Australian news, and some related international items

Tasmanian Greens stick up for civil liberties, and the right to protest

greensSmProtest laws under fire as Greens to attempt to have legislation banished from statute books February 15, 2016 THE Greens will launch a bid to overturn the state’s anti-protest legislation, which they say is being used to stifle the democratic right to protest.

Acknowledging the attempt had little chance of success in the Liberal-dominated State Parliament, Greens leader Cassy O’Connor said the legislation needed to be overturned

Ms O’Connor said the legislation — which carries maximum fines of $10,000 and mandatory jail terms for repeat offenders — was being used against citizens protesting logging operations in the Lapoinya Forest — contrary to government promises about its intent.

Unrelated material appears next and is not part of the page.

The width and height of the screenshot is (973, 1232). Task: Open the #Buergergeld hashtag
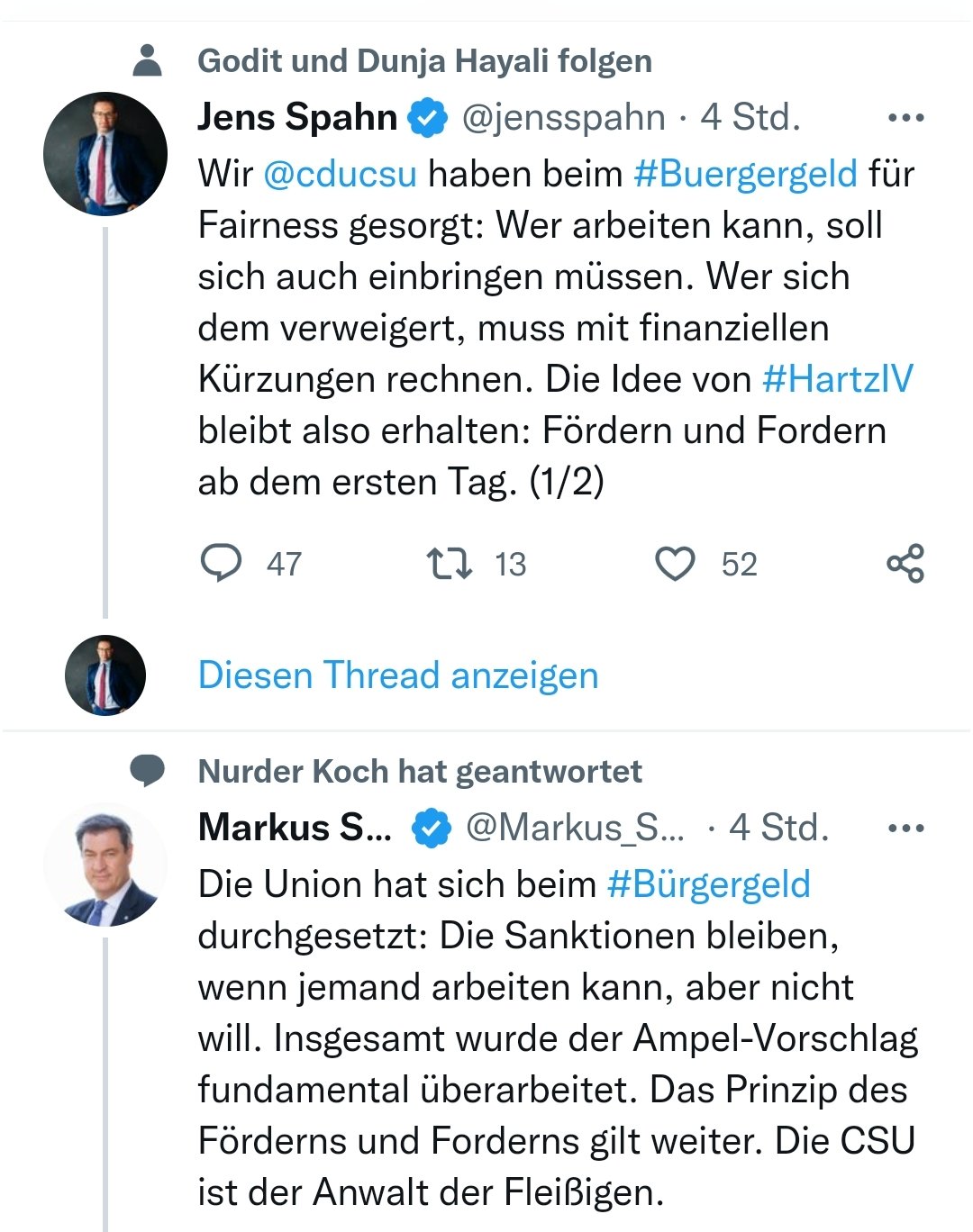coord(745,174)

“In recent weeks up at Lapoinya up in North West Tasmania, we’ve seen the Government’s draconian anti-protest legislation actually target the very people that Paul Harriss said it wouldn’t — mum and dad protesters.

“This Bill is not only highly political and draconian it is unnecessary — there is already legislation in Tasmania for trespass and public nuisance and we want to see this Bill banished from the statue books. “I believe this law will not remain on the statue books in Tasmania forever. It may be subject to a High Court challenge. It really has no place in a civil and democratic society like ours.”

Tasmanian spokesperson for Civil Liberties Australia. Rajan Venkataraman, said the Bill was a severe infringement on the right to peaceful protest. “The provisions in this Act are quite unique to Tasmania,” he said.

“Around most jurisdictions in Australia and indeed many countries around the world, they have provisions regarding trespass and public nuisance and certainly violent protest … but this kind of Act specifically targets protesters and specifically peaceful protesters. “The offences created by the Act and the penalties imposed are extreme and not in proportion to penalties imposed under other statutes, even for quite serious and violent offences.”

Resources Minister Paul Harriss dismissed opposition to the laws.

“It says a lot about the Greens that at a time when the state is a facing a number of serious challenges, they are most concerned about changing the law to allow their mates to try to stop others from lawfully harvesting a regrowth forest.”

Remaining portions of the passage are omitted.